- Date posted
- 5y
- Date posted
- 5y
Hello, i know how it feels i did this al the time when i was younger. And i still have the urge to do this to my boyfriend. Maybe you can try to practise not to tell everything.. like you tell one thing en keep one thing to yourself.. the next day it will feel less urgent to tell and so on it will become less and less. Maybe that will help you.. i know it helped me. I forgot a lot of things over time.. ??? it will be oke!
- Date posted
- 5y
I am literally going through this right now. I’m new to the app, and I’m amazed to see how similar a lot of our problems are. I do this. It’s reassurance. It’s also almost a mechanism to ensure that they are helping you make the decision, so you don’t have the responsibility of what you do. But that’s Bc you feel what you do deserves punishing. It doesn’t!
- Date posted
- 5y
Be kind to yourself. It’s hard to handle a lot of stress and rapid changes when you have ocd. Start developing healthy longterm habits to cope with stress. It takes baby steps to get to the point where you’re managing ocd and are more in control of needing to confess to reduce stress. Exercising and good nutrition can make it easier. Try chewing gum instead of wine and cigarettes. It seems to help me. https://www.ncbi.nlm.nih.gov/pmc/articles/PMC4450283/
- Date posted
- 5y
Thank you ?? I’m 26 now and have gone through years of therapy and progress and was living my life, but my traumatic breakup and getting fired really bought me back to square one. I was living in Dubai and weaned off my meds only to come back to New York working part time as a cashier waiting for my full time legal job to start. I don’t want to live my life on meds but I really can’t function without numbing my mind somehow.
Related posts
- Date posted
- 24w
Last year I used and app to talk about my POCD and people called me a pedo and told me to kill myself.

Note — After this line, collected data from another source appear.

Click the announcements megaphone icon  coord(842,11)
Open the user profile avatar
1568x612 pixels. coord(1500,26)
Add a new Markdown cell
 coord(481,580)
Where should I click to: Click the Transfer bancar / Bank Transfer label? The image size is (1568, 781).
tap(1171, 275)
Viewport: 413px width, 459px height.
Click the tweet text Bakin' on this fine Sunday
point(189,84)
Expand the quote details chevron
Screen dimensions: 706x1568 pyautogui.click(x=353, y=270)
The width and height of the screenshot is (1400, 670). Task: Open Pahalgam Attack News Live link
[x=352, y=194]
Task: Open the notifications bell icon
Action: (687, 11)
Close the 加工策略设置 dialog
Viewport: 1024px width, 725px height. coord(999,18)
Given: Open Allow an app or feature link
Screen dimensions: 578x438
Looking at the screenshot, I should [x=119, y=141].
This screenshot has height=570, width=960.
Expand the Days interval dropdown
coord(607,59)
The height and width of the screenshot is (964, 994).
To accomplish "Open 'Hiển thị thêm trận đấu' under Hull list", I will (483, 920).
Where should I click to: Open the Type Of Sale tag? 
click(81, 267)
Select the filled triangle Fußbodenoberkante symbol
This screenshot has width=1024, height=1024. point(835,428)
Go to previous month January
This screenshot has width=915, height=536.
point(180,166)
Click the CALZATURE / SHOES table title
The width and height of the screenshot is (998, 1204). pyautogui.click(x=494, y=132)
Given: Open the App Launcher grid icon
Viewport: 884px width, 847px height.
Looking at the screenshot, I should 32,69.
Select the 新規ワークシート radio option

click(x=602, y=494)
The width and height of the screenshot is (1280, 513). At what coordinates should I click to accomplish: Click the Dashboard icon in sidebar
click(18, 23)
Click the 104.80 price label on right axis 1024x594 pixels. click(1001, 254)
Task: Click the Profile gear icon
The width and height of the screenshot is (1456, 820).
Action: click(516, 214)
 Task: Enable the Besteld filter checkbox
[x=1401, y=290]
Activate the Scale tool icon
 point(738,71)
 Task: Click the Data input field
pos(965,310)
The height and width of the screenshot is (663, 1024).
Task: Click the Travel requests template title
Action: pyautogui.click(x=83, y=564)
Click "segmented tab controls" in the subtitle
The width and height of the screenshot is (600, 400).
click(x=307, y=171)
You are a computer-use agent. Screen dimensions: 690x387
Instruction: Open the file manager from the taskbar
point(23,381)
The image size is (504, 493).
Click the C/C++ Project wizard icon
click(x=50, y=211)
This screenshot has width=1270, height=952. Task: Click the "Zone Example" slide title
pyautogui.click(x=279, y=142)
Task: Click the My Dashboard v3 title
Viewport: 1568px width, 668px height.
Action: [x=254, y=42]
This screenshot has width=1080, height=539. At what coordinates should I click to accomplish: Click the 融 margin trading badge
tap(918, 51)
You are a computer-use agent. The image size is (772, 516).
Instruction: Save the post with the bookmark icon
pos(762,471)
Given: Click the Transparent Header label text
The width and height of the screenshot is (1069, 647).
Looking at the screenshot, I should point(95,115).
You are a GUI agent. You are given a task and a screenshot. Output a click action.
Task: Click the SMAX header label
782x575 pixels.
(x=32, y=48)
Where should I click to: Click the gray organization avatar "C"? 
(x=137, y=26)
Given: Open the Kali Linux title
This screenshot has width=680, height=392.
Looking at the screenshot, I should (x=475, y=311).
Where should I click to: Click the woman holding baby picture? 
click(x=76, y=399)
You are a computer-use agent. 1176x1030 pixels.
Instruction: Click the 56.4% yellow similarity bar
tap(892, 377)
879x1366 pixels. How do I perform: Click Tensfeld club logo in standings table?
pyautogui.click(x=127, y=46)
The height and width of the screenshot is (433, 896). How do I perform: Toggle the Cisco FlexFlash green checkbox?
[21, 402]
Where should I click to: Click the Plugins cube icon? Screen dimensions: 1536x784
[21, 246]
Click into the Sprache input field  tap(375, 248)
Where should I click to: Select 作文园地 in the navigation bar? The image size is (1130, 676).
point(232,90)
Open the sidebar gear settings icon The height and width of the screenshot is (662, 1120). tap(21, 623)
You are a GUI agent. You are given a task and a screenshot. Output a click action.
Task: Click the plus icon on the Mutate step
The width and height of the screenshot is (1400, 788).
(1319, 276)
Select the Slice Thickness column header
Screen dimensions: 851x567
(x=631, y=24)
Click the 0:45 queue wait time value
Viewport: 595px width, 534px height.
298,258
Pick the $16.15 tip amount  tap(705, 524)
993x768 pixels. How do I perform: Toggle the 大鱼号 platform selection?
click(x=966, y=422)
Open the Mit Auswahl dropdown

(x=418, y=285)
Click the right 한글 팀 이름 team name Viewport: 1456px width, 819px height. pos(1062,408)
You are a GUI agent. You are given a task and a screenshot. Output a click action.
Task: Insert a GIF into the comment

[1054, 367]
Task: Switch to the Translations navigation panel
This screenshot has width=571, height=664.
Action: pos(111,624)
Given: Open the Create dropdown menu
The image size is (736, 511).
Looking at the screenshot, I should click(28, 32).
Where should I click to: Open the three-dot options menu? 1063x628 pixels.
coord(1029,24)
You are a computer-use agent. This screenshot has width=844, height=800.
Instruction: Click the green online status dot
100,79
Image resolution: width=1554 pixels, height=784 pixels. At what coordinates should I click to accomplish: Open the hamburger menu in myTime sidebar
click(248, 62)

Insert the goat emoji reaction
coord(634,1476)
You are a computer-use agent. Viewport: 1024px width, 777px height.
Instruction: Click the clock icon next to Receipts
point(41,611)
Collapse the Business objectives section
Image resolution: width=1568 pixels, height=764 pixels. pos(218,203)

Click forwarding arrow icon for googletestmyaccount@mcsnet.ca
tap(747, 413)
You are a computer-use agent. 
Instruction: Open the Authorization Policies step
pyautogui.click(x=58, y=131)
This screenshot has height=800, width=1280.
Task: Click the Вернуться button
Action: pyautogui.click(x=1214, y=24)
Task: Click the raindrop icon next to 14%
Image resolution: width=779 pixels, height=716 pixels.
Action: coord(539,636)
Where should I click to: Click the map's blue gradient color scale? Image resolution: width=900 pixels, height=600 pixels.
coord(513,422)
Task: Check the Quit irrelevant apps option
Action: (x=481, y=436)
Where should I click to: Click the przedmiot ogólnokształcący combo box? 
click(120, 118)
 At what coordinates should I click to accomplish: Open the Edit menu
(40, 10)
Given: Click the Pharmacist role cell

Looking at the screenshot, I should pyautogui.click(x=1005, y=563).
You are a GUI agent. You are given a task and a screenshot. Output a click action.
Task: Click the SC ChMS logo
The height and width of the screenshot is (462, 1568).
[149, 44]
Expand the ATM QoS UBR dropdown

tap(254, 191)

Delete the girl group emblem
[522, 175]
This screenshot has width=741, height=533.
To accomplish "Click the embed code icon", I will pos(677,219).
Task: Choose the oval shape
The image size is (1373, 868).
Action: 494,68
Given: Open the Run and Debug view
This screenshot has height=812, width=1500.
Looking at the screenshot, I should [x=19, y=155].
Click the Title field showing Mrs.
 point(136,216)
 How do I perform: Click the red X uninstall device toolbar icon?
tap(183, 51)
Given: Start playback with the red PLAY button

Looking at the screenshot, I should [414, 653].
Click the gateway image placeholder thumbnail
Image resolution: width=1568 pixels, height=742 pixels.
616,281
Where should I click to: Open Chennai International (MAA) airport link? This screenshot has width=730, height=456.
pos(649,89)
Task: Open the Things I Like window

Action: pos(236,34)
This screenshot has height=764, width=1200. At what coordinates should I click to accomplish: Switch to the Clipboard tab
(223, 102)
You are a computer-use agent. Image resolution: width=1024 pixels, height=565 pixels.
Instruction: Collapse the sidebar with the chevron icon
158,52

It has been months and I had even forgotten about it, but I talked about my mom yesterday and I feel a sense of doom now. Like, I could have lived my life normally, but this happened. I feel overhelmed, and don't know exactly what to do, cuz when I stop to think about it, it is something awful, but I spend months just not caring, I don't know what to do, it was not even close to the worst thing that has ever happened to me, but it still feels terrible, it keeps echoing in my mind, and It won't go away, and yes I know it is OCD, I just want to let It go. And I lied somethings to my mom cuz if I told the whole truth she would be even more heartbroken (I just didn't say what app it was and I said it was recently, and not months ago) And I feel bad, but now I can't go back, but if I told her the whole truth, she would've just broke down. Basically she thinks it was yesterday and in another app, and I told her I just commented on something. But I feel so bad! I don't want to tell the truth to her, but also, I don't know...
- Date posted
- 23w
Im 21 years old, I had ocd seen I was 14 when it started it stopped me from telling anyone I have it. It was really bad at the time and I had no clue how to deal with it I even was able to kill myself at one point but decided to have hope it would get better. In time it did got better but I had no clue what was wrong with me and I didn't want to tell anyone. Until this year I finally found out what it was and my ocd started getting bad again but I'm doing better now. Is been 7 years but I really want my mom to know what I been through but I feel like if I tell her it hurt her and I feel bad for not telling her when it started. I just need same help getting the courage to tell her.
- Date posted
- 20w
i’ve been dealing with this “thing” since i was 15. (i’m 23 now) if i have a bad memory that i have done when i was really young or just an intrusive thought i feel like i need to tell my mom or boyfriend. it’s been on and off ever since but since January hit it’s been an everyday thing about the littlest things. mostly about my relationship. an example is i was talking to someone random at my job and we were talking about taxes and when im in deep thought or just thinking i do a thing where i bite my lip (not in the sexual way) and i had a thought when it happened “was that sexual?” and i felt like i did something wrong and i went for a while thinking that until i told my boyfriend about it. or like my ex’s face has popped up in my head in the most inappropriate times and i feel the need that i have to tell him. (my ex was not a good person) i feel like im a prisoner in my head everyday, trying to justify thoughts or remind myself that its just a thought. i didnt know that this was or could be a form of ocd. it runs in my family but i’ve just never considered it being this. i always called it anxiety or depression but i always felt like it is more than that.